To my very pleasant surprise, Mrs. M had formulated a plan for my birthday last Sunday: a made-to-order vegan chocolate cake.
A friend of ours has spent the past couple of years working part-time in a cake shop, while practicing in her spare time in the now mostly unused kitchen of her mother-in-law’s Japanese-style sweet shop. Although she still hasn’t given up the day job, this year she started her own business and is already receiving orders from friends, acquaintances, and through her Instagram account. The next step will be to build a kind of portacabin kitchen in the back garden (officially, you’re not allowed to sell foods and so on unless they’re made in a dedicated and officially inspected kitchen) and obtain the necessary health, hygiene, and safety certification.
I’m not sure if there was some kind of misunderstanding (Japan is still a bit behind when it comes to vegetarianism, veganism, or any other kind of ism, for that matter), but the cake was also gluten-free. Because we’re friends and this was something of an experiment, all Mrs. M had to do was pay for the ingredients, which were rice flour, sugar, salt, cocoa powder, baking powder, sesame oil, vanilla oil, tofu, and soy milk, and cost about 3,000 yen.
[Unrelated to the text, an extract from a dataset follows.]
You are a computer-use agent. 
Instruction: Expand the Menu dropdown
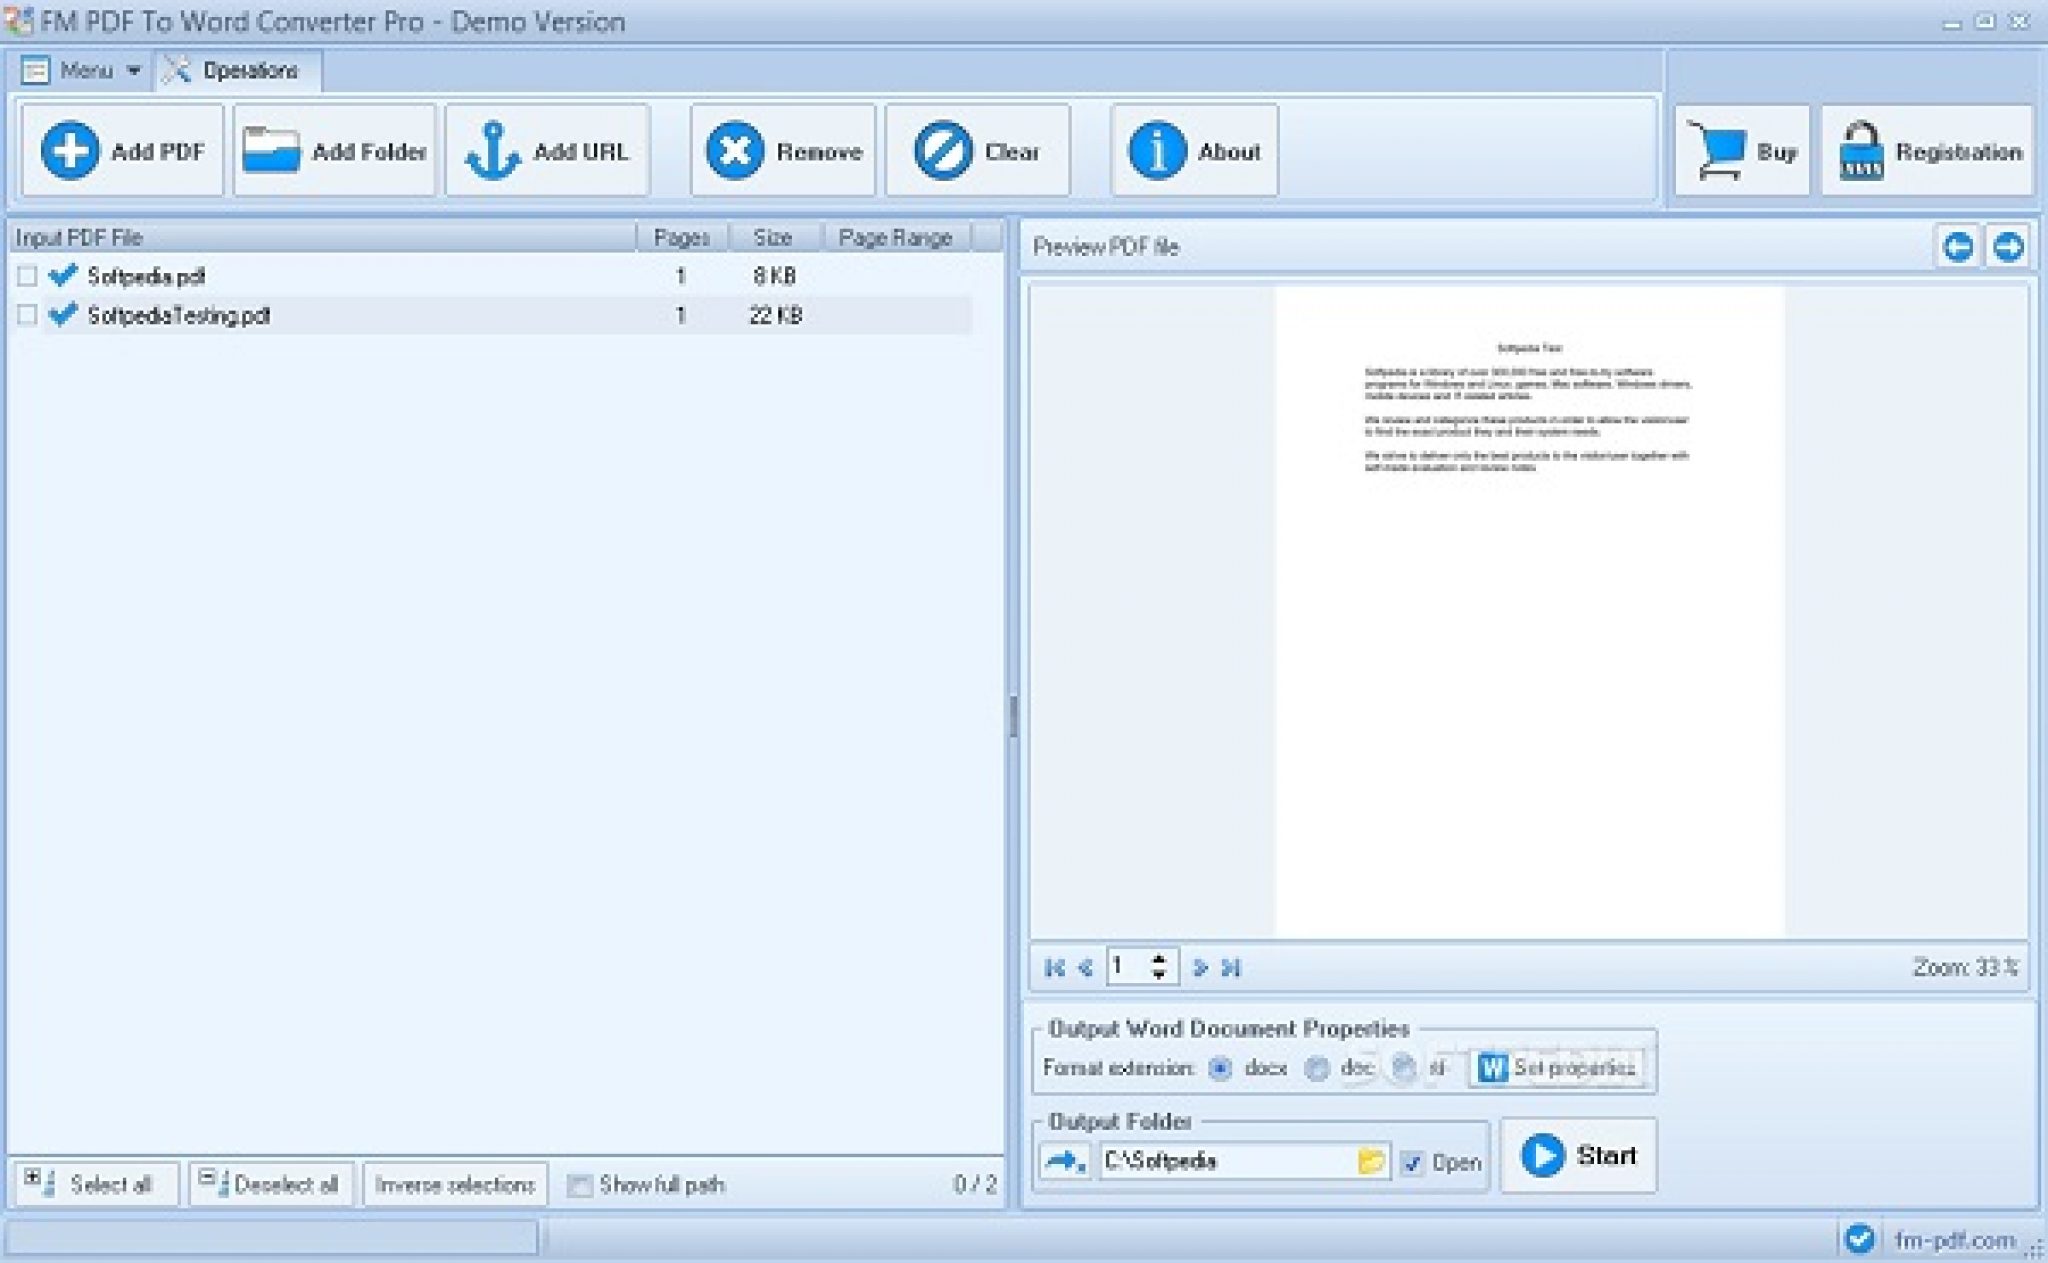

The result was so scrumptious – moist on the inside and topped with a generous layer of chocolatey, soy-based cream – that even M Jr. I and II ate a slice each, and with a quarter still left today, I decided to cut the remaining two pieces horizontally in half so there will still be some left to savour a week after the big day.
Incidentally, the cat-shaped cookies on the top are ingeniously modelled on our own beloved moggy, who I suppose I should christen something like Muzukitty, but is actually called Kyu after the Japanese for the number nine (九) because he was rescued by the same friend who baked the cake and given to us on M Jr.’s 9th birthday (as you might have guessed, M Jr. made the birthday card).